En esta lucha contra la AFA, la FIFA, Messi y prácticamente contra el mundo, el presidente del FC Barcelona sale reforzado de cara a la Asamblea General de Compromisarios que tendrá que decidir el futuro del actual mandamás de la entidad barcelonista. Joan Laporta no sólo ha dado la imagen de ser un fuerte opositor, sino de luchar sin rendición por los intereses del club (a pesar de hacerlo contra la voluntad de Messi) y guardarse un as bajo la manga para poder disponer de “la pulga” Argentina y no tener que cederlo a su selección en partidos amistosos.

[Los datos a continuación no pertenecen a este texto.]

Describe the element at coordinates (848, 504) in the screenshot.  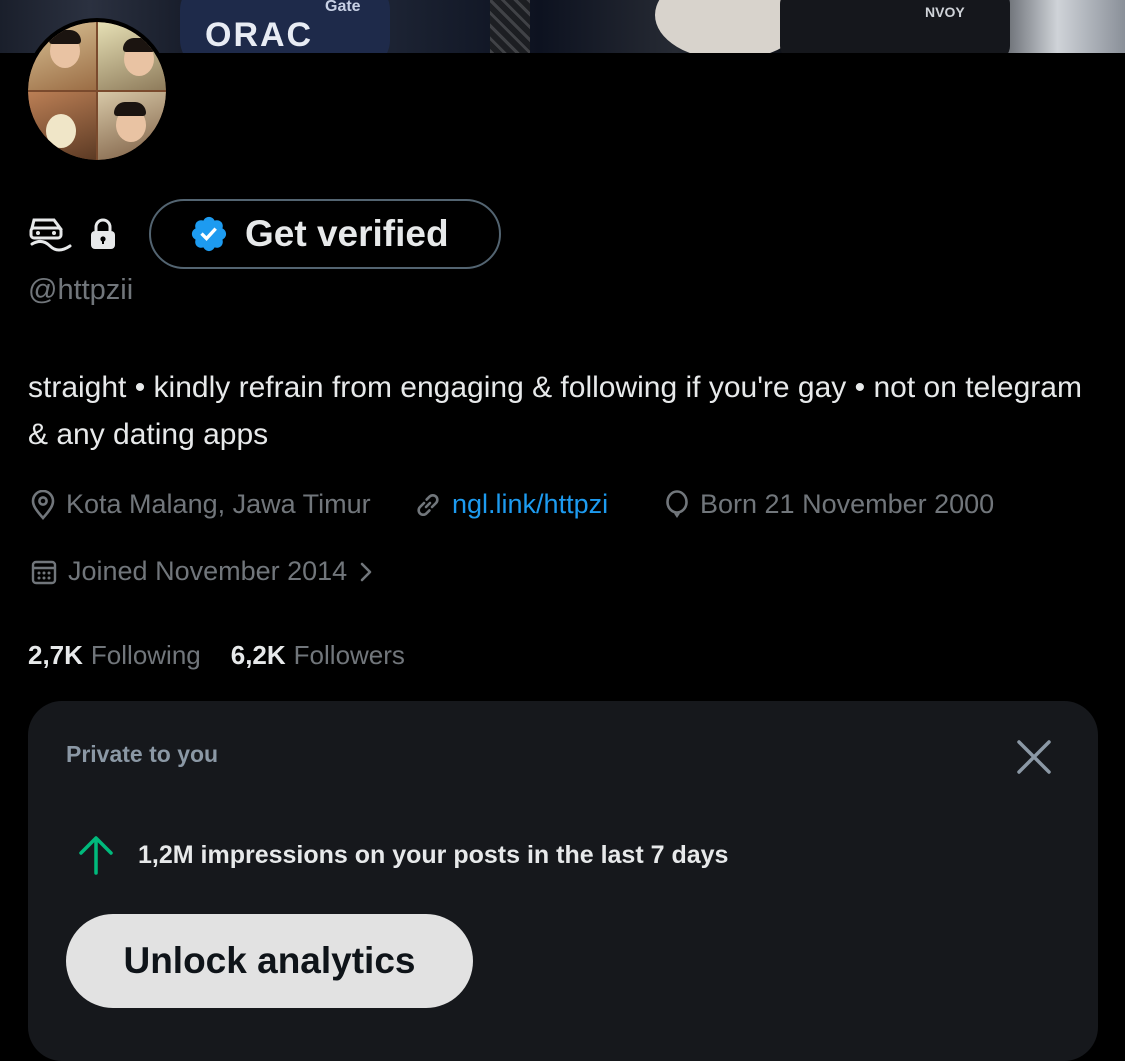
I see `birthday-text: Born 21 November 2000` at that location.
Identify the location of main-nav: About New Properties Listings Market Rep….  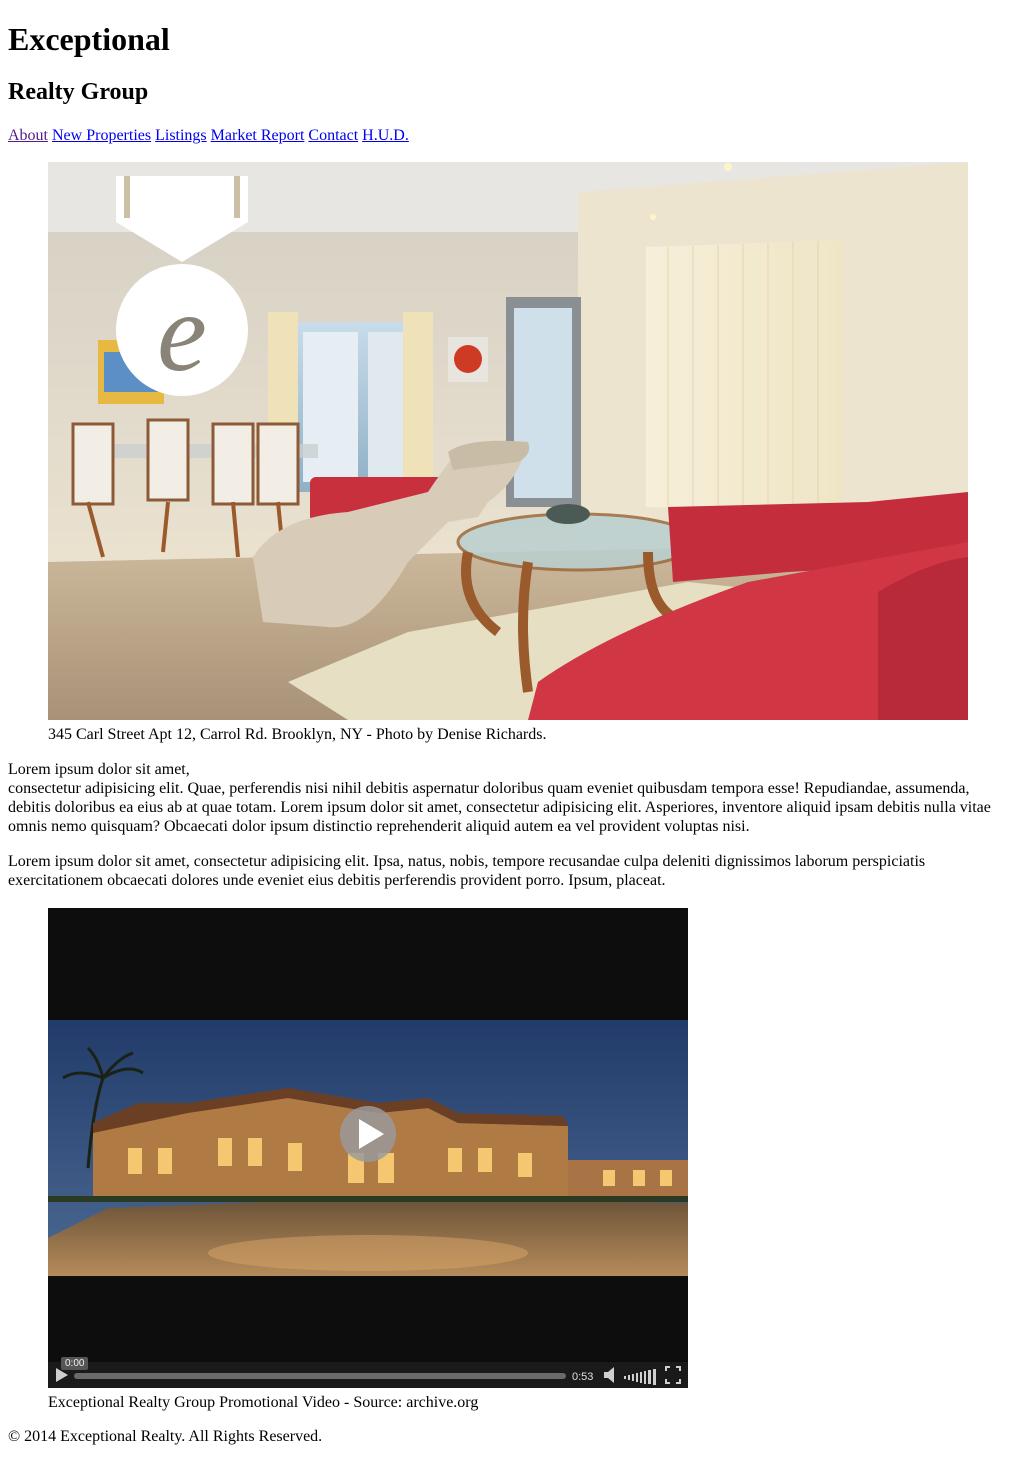
(512, 136).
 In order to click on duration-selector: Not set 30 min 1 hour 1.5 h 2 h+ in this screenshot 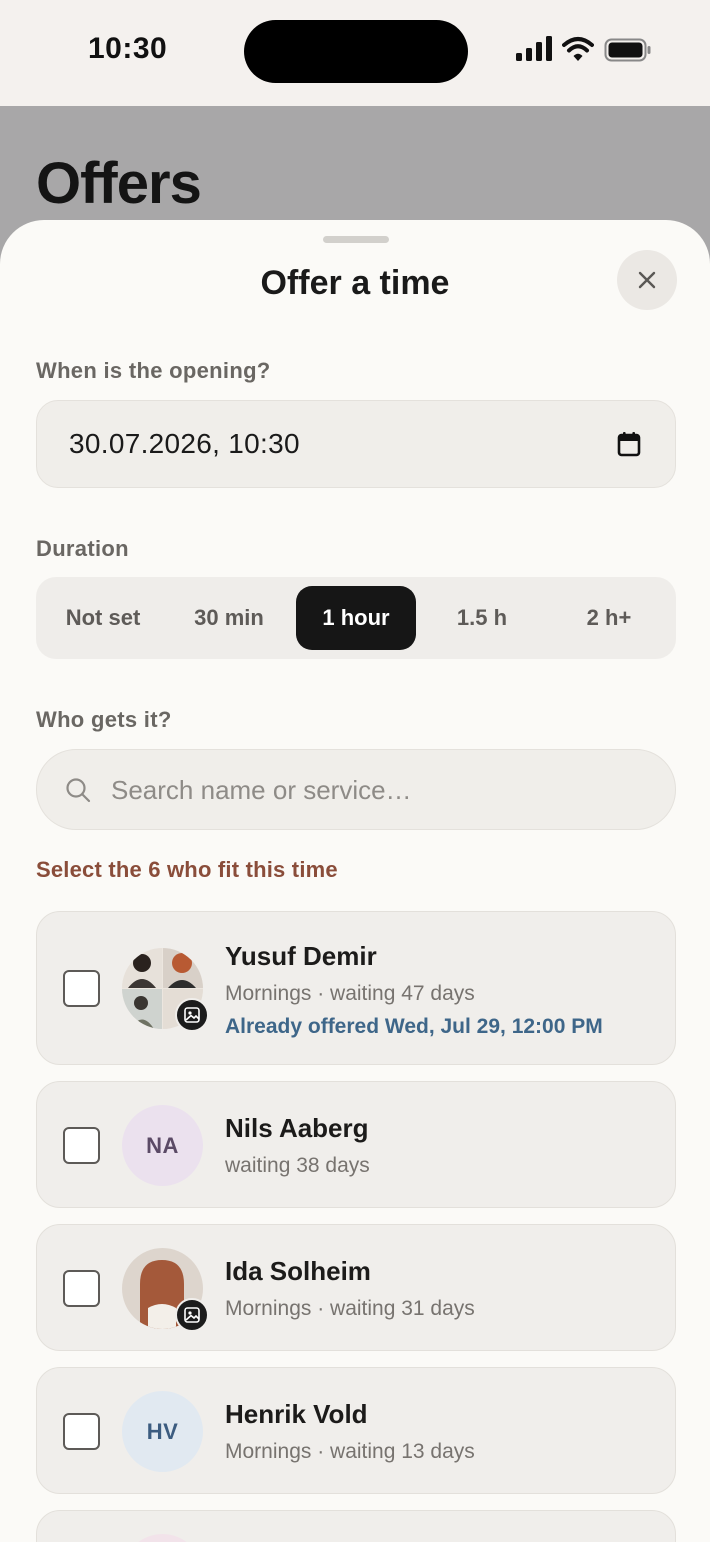, I will do `click(356, 618)`.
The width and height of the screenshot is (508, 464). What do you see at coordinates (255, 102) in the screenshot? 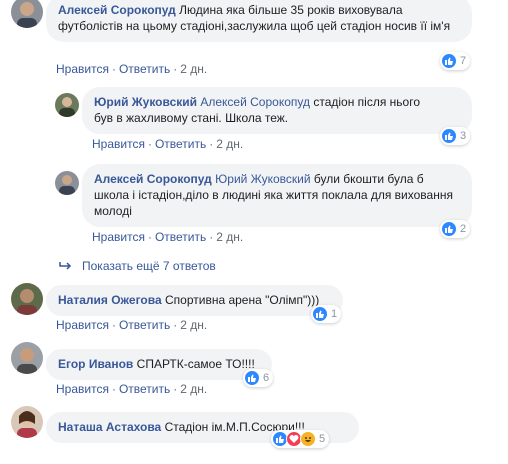
I see `mention-link: Алексей Сорокопуд` at bounding box center [255, 102].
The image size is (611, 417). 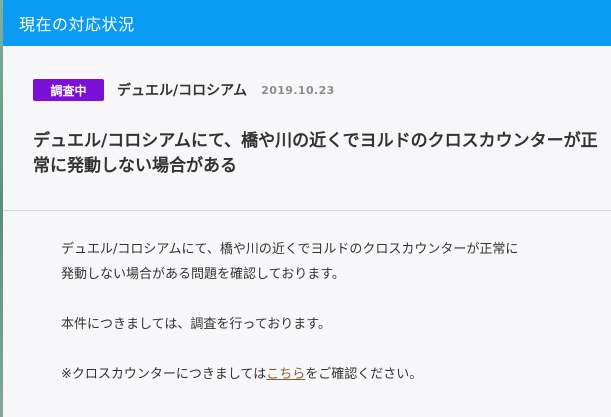 I want to click on panel-header: 現在の対応状況, so click(x=307, y=23).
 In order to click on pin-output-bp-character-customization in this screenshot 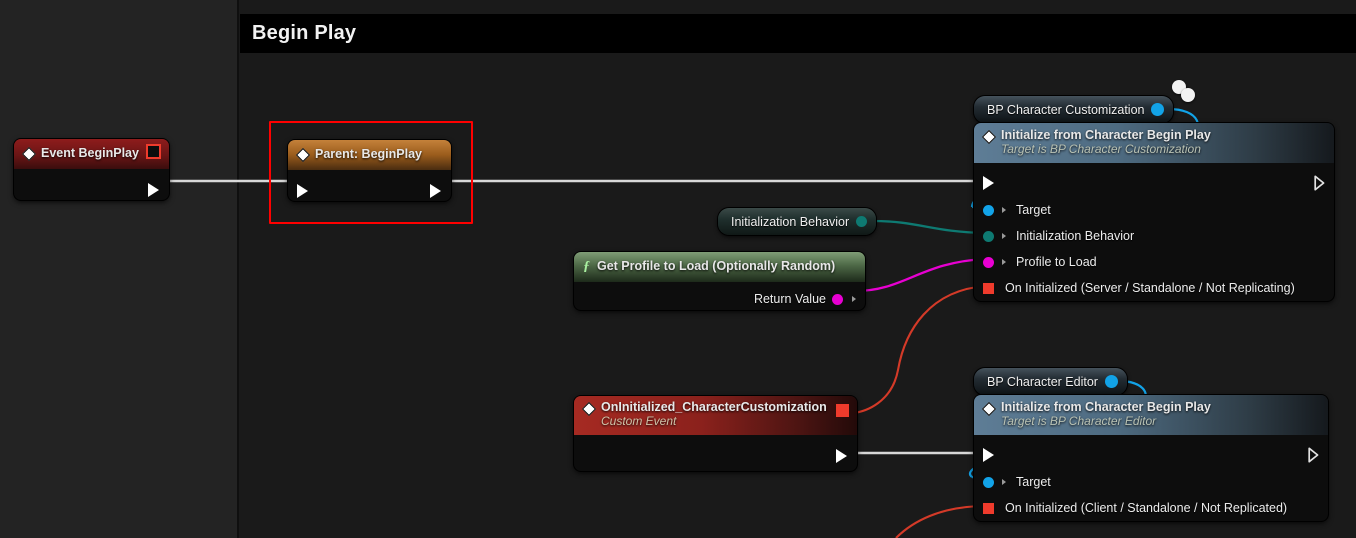, I will do `click(1158, 110)`.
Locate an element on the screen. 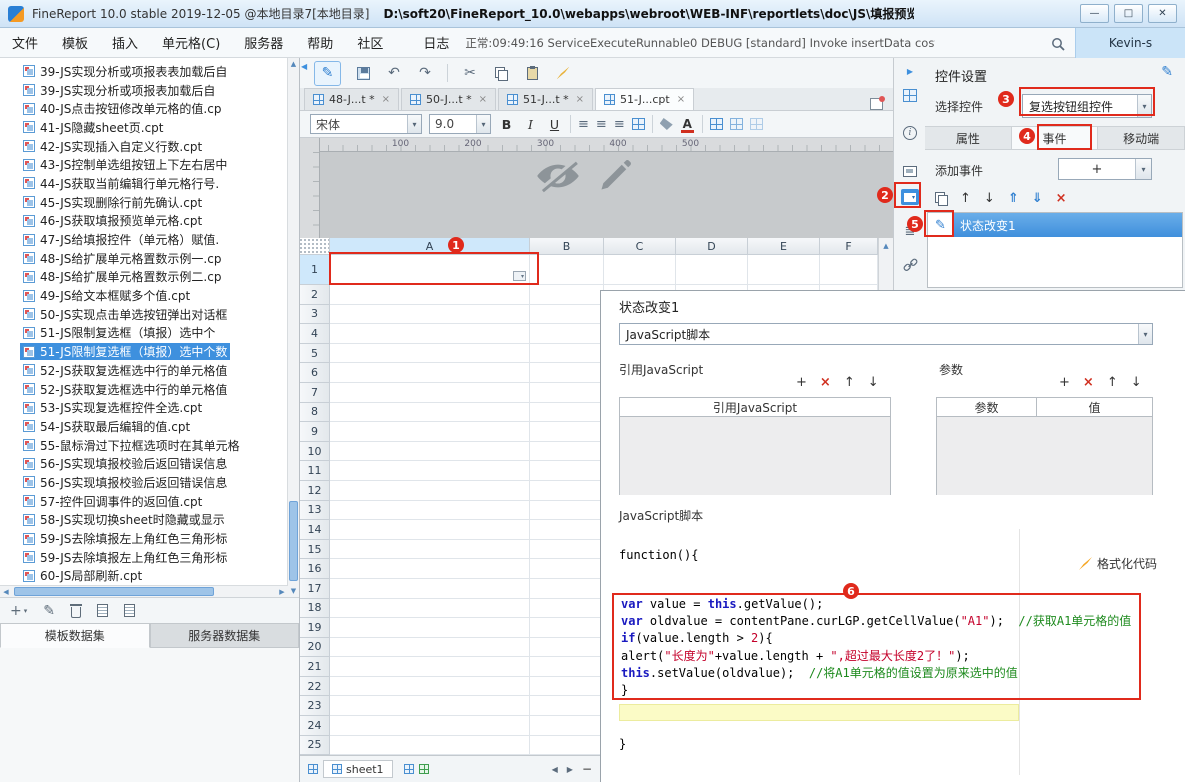 The image size is (1185, 782). tree-item: 48-JS给扩展单元格置数示例二.cp is located at coordinates (144, 278).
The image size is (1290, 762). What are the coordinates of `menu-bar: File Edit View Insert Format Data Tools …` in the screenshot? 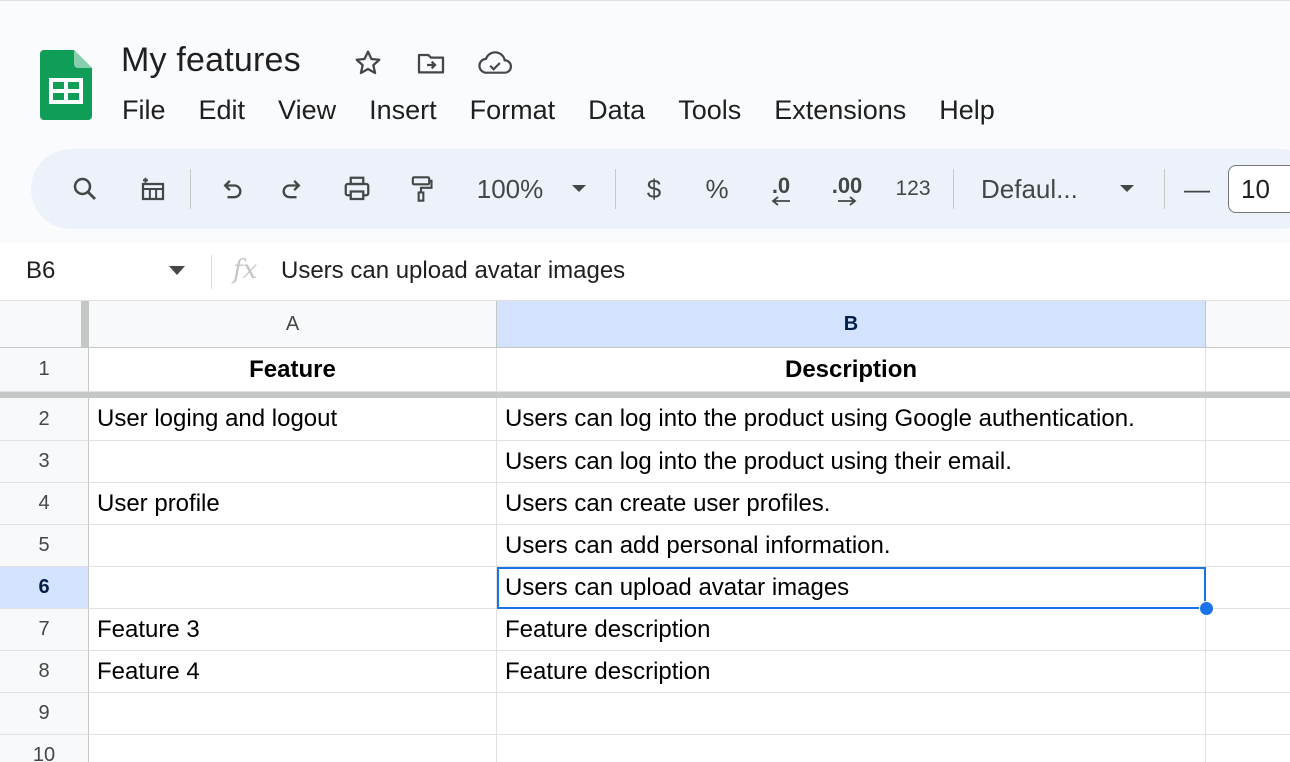 It's located at (575, 110).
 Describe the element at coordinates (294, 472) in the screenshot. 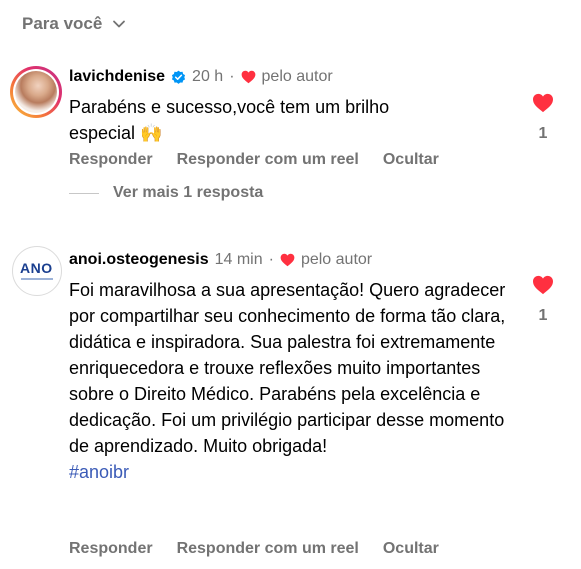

Los más críticos seguirán pensando que el Barça no se estaba haciendo ningún favor negándole a Messi el sueño de disputar unos Juegos Olímpicos. Los seguidores de Laporta verán con muy buenos ojos la guerra abierta y defensa de intereses llevada a cabo por el presidente. Pero lo peor de todo es que aquellos que dudaban de la continuidad de Laporta al mando de Can Barça ya tienen una buena razón para decantarse de uno lado de la balanza. Messi cumple su deseo y después tendrá que cumplir con el club que le paga.
La jugada, desde luego, le ha salido redonda a Laporta. Eso sí; al loro, que no os embauquen; Laporta ha luchado a capa y espada contra la voluntad de su jugador estrella. Veremos si el enfado de Messi no le reporta problemas en un futuro.